> [HOW TO COMPLETE THIS TASK]
All of the data below must be repeated exactly.

(Items from a data source)
== Segment start ==

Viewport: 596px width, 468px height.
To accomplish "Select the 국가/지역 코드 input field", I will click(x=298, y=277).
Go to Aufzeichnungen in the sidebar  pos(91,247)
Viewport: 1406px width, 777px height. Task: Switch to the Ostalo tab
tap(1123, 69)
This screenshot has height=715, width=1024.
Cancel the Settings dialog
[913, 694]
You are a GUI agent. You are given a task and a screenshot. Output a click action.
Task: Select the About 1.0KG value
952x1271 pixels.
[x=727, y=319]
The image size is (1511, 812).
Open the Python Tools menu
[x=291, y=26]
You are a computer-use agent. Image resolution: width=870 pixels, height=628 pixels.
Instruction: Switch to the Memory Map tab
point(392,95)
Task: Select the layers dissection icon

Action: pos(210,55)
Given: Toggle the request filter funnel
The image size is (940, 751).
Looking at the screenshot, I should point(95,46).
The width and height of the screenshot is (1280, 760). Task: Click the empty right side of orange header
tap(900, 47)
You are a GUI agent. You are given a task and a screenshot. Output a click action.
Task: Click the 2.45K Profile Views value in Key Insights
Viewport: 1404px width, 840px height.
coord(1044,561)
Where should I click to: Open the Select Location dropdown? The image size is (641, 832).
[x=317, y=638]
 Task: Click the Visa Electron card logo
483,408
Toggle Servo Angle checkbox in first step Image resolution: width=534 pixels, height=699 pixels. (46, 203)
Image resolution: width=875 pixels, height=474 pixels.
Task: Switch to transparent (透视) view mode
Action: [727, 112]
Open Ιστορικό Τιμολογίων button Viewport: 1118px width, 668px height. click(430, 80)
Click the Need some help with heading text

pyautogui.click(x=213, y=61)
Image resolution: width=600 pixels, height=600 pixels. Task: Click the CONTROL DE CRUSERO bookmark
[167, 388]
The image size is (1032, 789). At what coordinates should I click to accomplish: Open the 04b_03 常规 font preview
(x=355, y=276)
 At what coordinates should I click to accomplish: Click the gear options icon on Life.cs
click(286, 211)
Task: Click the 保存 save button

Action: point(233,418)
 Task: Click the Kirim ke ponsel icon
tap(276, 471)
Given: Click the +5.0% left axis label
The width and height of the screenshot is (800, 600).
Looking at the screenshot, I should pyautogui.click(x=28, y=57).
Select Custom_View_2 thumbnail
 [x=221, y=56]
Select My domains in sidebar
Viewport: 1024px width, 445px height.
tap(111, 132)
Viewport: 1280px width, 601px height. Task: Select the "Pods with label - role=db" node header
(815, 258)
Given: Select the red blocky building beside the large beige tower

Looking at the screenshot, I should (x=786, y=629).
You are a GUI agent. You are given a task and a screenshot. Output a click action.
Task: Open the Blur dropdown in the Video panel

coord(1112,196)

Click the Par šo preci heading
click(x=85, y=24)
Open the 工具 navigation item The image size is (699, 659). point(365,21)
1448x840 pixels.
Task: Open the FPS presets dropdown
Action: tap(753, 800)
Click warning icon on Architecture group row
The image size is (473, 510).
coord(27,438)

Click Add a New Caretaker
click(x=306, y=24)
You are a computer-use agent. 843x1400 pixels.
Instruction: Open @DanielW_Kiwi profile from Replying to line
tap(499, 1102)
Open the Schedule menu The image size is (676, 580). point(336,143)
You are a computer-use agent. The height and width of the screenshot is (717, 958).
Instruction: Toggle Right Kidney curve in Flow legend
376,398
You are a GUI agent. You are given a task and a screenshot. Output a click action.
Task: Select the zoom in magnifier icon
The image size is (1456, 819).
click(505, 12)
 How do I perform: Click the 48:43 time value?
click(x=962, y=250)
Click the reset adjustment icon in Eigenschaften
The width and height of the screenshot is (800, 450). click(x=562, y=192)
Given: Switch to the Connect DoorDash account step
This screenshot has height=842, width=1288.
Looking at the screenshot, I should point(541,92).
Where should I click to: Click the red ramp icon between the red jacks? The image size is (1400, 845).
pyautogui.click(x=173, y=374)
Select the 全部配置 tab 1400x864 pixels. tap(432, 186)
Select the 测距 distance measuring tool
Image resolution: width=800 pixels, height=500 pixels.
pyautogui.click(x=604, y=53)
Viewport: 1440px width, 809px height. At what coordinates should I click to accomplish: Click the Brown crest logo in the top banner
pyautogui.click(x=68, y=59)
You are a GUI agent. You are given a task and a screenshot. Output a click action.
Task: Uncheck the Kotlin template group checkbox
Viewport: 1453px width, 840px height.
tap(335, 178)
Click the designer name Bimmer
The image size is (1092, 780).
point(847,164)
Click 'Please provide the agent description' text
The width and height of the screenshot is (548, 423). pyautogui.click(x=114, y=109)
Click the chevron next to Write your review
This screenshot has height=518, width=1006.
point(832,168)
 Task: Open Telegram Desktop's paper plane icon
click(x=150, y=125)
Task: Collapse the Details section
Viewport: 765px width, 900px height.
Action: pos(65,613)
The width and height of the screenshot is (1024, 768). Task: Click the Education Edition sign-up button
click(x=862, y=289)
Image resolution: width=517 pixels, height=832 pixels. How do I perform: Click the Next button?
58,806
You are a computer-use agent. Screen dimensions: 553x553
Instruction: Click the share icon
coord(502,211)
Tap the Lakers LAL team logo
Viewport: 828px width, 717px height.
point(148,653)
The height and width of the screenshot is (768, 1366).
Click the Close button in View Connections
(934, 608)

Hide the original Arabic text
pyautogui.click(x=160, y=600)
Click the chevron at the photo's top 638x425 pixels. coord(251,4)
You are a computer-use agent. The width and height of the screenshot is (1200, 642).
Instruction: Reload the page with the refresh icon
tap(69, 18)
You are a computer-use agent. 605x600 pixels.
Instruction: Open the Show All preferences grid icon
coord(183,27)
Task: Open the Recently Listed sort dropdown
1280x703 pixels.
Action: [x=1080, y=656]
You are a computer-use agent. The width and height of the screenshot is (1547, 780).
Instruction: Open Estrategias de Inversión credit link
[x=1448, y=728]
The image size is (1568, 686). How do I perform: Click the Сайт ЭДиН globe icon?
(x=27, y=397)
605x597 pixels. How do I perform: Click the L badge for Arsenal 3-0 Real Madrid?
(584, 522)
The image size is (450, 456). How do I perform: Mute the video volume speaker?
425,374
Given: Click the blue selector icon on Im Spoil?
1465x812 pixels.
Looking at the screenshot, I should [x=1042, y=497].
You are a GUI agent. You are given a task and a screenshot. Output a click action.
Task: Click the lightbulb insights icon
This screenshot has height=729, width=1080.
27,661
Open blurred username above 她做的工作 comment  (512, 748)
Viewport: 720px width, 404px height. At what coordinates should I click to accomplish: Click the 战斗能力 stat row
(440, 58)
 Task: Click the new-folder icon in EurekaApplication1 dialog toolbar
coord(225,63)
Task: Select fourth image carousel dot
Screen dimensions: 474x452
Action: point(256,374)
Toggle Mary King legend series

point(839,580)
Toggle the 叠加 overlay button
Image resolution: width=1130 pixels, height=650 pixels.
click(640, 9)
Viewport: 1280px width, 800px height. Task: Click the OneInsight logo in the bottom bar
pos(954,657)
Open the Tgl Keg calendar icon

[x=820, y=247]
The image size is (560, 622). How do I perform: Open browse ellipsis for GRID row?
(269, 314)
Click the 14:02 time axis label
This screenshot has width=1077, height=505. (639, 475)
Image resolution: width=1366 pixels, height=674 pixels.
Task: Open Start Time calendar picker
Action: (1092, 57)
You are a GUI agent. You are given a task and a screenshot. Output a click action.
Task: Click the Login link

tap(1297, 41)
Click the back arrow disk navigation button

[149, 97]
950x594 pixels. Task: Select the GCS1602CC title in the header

== Segment end ==

> [RESULT FOR THIS EXERCISE]
Viewport: 596px width, 468px height.
To accomplish "Select the 국가/지역 코드 input field", I will click(x=298, y=277).
Go to Aufzeichnungen in the sidebar  pos(91,247)
Viewport: 1406px width, 777px height. Task: Switch to the Ostalo tab
tap(1123, 69)
This screenshot has height=715, width=1024.
Cancel the Settings dialog
[913, 694]
You are a GUI agent. You are given a task and a screenshot. Output a click action.
Task: Select the About 1.0KG value
952x1271 pixels.
[x=727, y=319]
The image size is (1511, 812).
Open the Python Tools menu
[x=291, y=26]
You are a computer-use agent. Image resolution: width=870 pixels, height=628 pixels.
Instruction: Switch to the Memory Map tab
point(392,95)
Task: Select the layers dissection icon

Action: pos(210,55)
Given: Toggle the request filter funnel
The image size is (940, 751).
Looking at the screenshot, I should point(95,46).
The width and height of the screenshot is (1280, 760). Task: Click the empty right side of orange header
tap(900, 47)
You are a GUI agent. You are given a task and a screenshot. Output a click action.
Task: Click the 2.45K Profile Views value in Key Insights
Viewport: 1404px width, 840px height.
coord(1044,561)
Where should I click to: Open the Select Location dropdown? The image size is (641, 832).
[x=317, y=638]
 Task: Click the Visa Electron card logo
483,408
Toggle Servo Angle checkbox in first step Image resolution: width=534 pixels, height=699 pixels. (46, 203)
Image resolution: width=875 pixels, height=474 pixels.
Task: Switch to transparent (透视) view mode
Action: [727, 112]
Open Ιστορικό Τιμολογίων button Viewport: 1118px width, 668px height. click(430, 80)
Click the Need some help with heading text

pyautogui.click(x=213, y=61)
Image resolution: width=600 pixels, height=600 pixels. Task: Click the CONTROL DE CRUSERO bookmark
[167, 388]
The image size is (1032, 789). At what coordinates should I click to accomplish: Open the 04b_03 常规 font preview
(x=355, y=276)
 At what coordinates should I click to accomplish: Click the gear options icon on Life.cs
click(286, 211)
Task: Click the 保存 save button

Action: point(233,418)
 Task: Click the Kirim ke ponsel icon
tap(276, 471)
Given: Click the +5.0% left axis label
The width and height of the screenshot is (800, 600).
Looking at the screenshot, I should pyautogui.click(x=28, y=57).
Select Custom_View_2 thumbnail
 [x=221, y=56]
Select My domains in sidebar
Viewport: 1024px width, 445px height.
tap(111, 132)
Viewport: 1280px width, 601px height. Task: Select the "Pods with label - role=db" node header
(815, 258)
Given: Select the red blocky building beside the large beige tower

Looking at the screenshot, I should (x=786, y=629).
You are a GUI agent. You are given a task and a screenshot. Output a click action.
Task: Open the Blur dropdown in the Video panel

coord(1112,196)

Click the Par šo preci heading
click(x=85, y=24)
Open the 工具 navigation item The image size is (699, 659). point(365,21)
1448x840 pixels.
Task: Open the FPS presets dropdown
Action: tap(753, 800)
Click warning icon on Architecture group row
The image size is (473, 510).
coord(27,438)

Click Add a New Caretaker
click(x=306, y=24)
You are a computer-use agent. 843x1400 pixels.
Instruction: Open @DanielW_Kiwi profile from Replying to line
tap(499, 1102)
Open the Schedule menu The image size is (676, 580). point(336,143)
You are a computer-use agent. The height and width of the screenshot is (717, 958).
Instruction: Toggle Right Kidney curve in Flow legend
376,398
You are a GUI agent. You are given a task and a screenshot. Output a click action.
Task: Select the zoom in magnifier icon
The image size is (1456, 819).
click(505, 12)
 How do I perform: Click the 48:43 time value?
click(x=962, y=250)
Click the reset adjustment icon in Eigenschaften
The width and height of the screenshot is (800, 450). click(x=562, y=192)
Given: Switch to the Connect DoorDash account step
This screenshot has height=842, width=1288.
Looking at the screenshot, I should point(541,92).
Where should I click to: Click the red ramp icon between the red jacks? The image size is (1400, 845).
pyautogui.click(x=173, y=374)
Select the 全部配置 tab 1400x864 pixels. tap(432, 186)
Select the 测距 distance measuring tool
Image resolution: width=800 pixels, height=500 pixels.
pyautogui.click(x=604, y=53)
Viewport: 1440px width, 809px height. At what coordinates should I click to accomplish: Click the Brown crest logo in the top banner
pyautogui.click(x=68, y=59)
You are a GUI agent. You are given a task and a screenshot. Output a click action.
Task: Uncheck the Kotlin template group checkbox
Viewport: 1453px width, 840px height.
tap(335, 178)
Click the designer name Bimmer
The image size is (1092, 780).
point(847,164)
Click 'Please provide the agent description' text
The width and height of the screenshot is (548, 423). pyautogui.click(x=114, y=109)
Click the chevron next to Write your review
This screenshot has height=518, width=1006.
point(832,168)
 Task: Open Telegram Desktop's paper plane icon
click(x=150, y=125)
Task: Collapse the Details section
Viewport: 765px width, 900px height.
Action: pos(65,613)
The width and height of the screenshot is (1024, 768). Task: Click the Education Edition sign-up button
click(x=862, y=289)
Image resolution: width=517 pixels, height=832 pixels. How do I perform: Click the Next button?
58,806
You are a computer-use agent. Screen dimensions: 553x553
Instruction: Click the share icon
coord(502,211)
Tap the Lakers LAL team logo
Viewport: 828px width, 717px height.
point(148,653)
The height and width of the screenshot is (768, 1366).
Click the Close button in View Connections
(934, 608)

Hide the original Arabic text
pyautogui.click(x=160, y=600)
Click the chevron at the photo's top 638x425 pixels. coord(251,4)
You are a computer-use agent. The width and height of the screenshot is (1200, 642).
Instruction: Reload the page with the refresh icon
tap(69, 18)
You are a computer-use agent. 605x600 pixels.
Instruction: Open the Show All preferences grid icon
coord(183,27)
Task: Open the Recently Listed sort dropdown
1280x703 pixels.
Action: [x=1080, y=656]
You are a computer-use agent. The width and height of the screenshot is (1547, 780).
Instruction: Open Estrategias de Inversión credit link
[x=1448, y=728]
The image size is (1568, 686). How do I perform: Click the Сайт ЭДиН globe icon?
(x=27, y=397)
605x597 pixels. How do I perform: Click the L badge for Arsenal 3-0 Real Madrid?
(584, 522)
The image size is (450, 456). How do I perform: Mute the video volume speaker?
425,374
Given: Click the blue selector icon on Im Spoil?
1465x812 pixels.
Looking at the screenshot, I should [x=1042, y=497].
You are a GUI agent. You are given a task and a screenshot. Output a click action.
Task: Click the lightbulb insights icon
This screenshot has height=729, width=1080.
27,661
Open blurred username above 她做的工作 comment  (512, 748)
Viewport: 720px width, 404px height. At what coordinates should I click to accomplish: Click the 战斗能力 stat row
(440, 58)
 Task: Click the new-folder icon in EurekaApplication1 dialog toolbar
coord(225,63)
Task: Select fourth image carousel dot
Screen dimensions: 474x452
Action: point(256,374)
Toggle Mary King legend series

point(839,580)
Toggle the 叠加 overlay button
Image resolution: width=1130 pixels, height=650 pixels.
click(640, 9)
Viewport: 1280px width, 800px height. Task: Click the OneInsight logo in the bottom bar
pos(954,657)
Open the Tgl Keg calendar icon

[x=820, y=247]
The image size is (560, 622). How do I perform: Open browse ellipsis for GRID row?
(269, 314)
Click the 14:02 time axis label
This screenshot has width=1077, height=505. (639, 475)
Image resolution: width=1366 pixels, height=674 pixels.
Task: Open Start Time calendar picker
Action: (1092, 57)
You are a GUI agent. You are given a task and a screenshot. Output a click action.
Task: Click the Login link

tap(1297, 41)
Click the back arrow disk navigation button

[149, 97]
950x594 pixels. Task: Select the GCS1602CC title in the header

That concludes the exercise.